Hence; at first sight, it appears that the correlation between SFr and PFr is difficult to be applied in everyday clinical setting. Why? We suggest that the reason is the relation SpO2 to PaO2.
Numerous mathematical models that have been proposed to describe the standard and nonstandard HbO2‘‘equilibrium’’ dissociation curves since the pioneering work of Hill and Adair12-13. From the relatively “simple” Severinghous equation to the empirical equations of Kelman and Siggaard-Andersen; Thomas modification and, the more complex, mathematical computational models of Easton, Buerk-Bbridges and Nickalls, the aim is to reliably calculate SpO2 from PaO2 and vice versa– i.e. to replace PFr with SFr for a given FiO213-20. Yet, data of these models come mainly from subjects (human and animals) with “normal” physiology. In addition, each model has its drawbacks, the detailed reference of which is beyond the scope of this article. Large series of arterial blood samples from Gøthgen et al and Sommers and al. only confirm the complexity of the problem20-21.

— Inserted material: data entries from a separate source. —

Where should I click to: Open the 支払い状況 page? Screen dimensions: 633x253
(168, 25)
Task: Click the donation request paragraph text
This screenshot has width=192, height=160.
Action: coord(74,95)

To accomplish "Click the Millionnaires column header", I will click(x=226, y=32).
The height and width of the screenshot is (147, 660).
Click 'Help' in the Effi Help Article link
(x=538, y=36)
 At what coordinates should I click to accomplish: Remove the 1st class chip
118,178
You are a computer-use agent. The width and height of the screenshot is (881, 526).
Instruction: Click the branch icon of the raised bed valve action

Finally, another issue is the overall clinical relevance of the PFr. Since PFr has a lot of limitations: PEEP dependence, nonlinear behavior of PFr in dependence of FiO2, etc3-4, are we trying in vain to replace a poor index of oxygenation with another maybe less reliable? The authors of this study agree with former reports that “accuracy should be balanced with feasibility”23. We do need a mathematical model complex enough to reliably reflect gas exchange in lung disease state, but simple enough to use; or more than one model that can be used under certain conditions.

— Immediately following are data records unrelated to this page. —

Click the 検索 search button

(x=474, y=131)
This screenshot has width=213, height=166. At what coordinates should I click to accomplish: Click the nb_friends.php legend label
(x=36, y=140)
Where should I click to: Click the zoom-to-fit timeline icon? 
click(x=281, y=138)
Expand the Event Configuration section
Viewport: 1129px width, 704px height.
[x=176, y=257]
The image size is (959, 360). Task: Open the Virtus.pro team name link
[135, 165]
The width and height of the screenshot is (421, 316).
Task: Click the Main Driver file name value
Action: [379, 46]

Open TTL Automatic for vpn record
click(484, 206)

However, seek for a noninvasive index in place of an invasive or seek for the conditions that this replace could be applied are not vain. Till the time of the writing of this article (Dec 2014) PFr is one of the most used and popular index; that why we should continue the research in order to find the conditions that they‘ll allow us to use a noninvasive index (SFr) instead.

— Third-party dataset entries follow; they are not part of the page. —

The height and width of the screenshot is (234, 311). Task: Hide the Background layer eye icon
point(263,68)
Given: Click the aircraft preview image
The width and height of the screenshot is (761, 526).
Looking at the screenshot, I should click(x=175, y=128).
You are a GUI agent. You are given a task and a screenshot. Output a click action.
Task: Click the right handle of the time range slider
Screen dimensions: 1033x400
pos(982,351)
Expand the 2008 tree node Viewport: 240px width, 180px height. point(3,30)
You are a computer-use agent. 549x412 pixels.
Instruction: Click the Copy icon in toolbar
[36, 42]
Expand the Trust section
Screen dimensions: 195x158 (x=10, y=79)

In the present study a moderate relation was found between SFr and PFr. The results agree with previous published studies; the differences among them lie in the different design of each one of them. The authors believe that- given the fact that one still considers using broadly PFr as index of oxygenation- SFr can be used safely as a surrogate for PFr only for certain disease states. Larger series are needed in order to define those patients groups and these pathophysiological conditions.
Authors Aslanidis Th., Myrou A., Tsirona Ch., Kontos A.,Giannakou-Peftoulidou M. have no conflicts of interest or financial ties to disclose.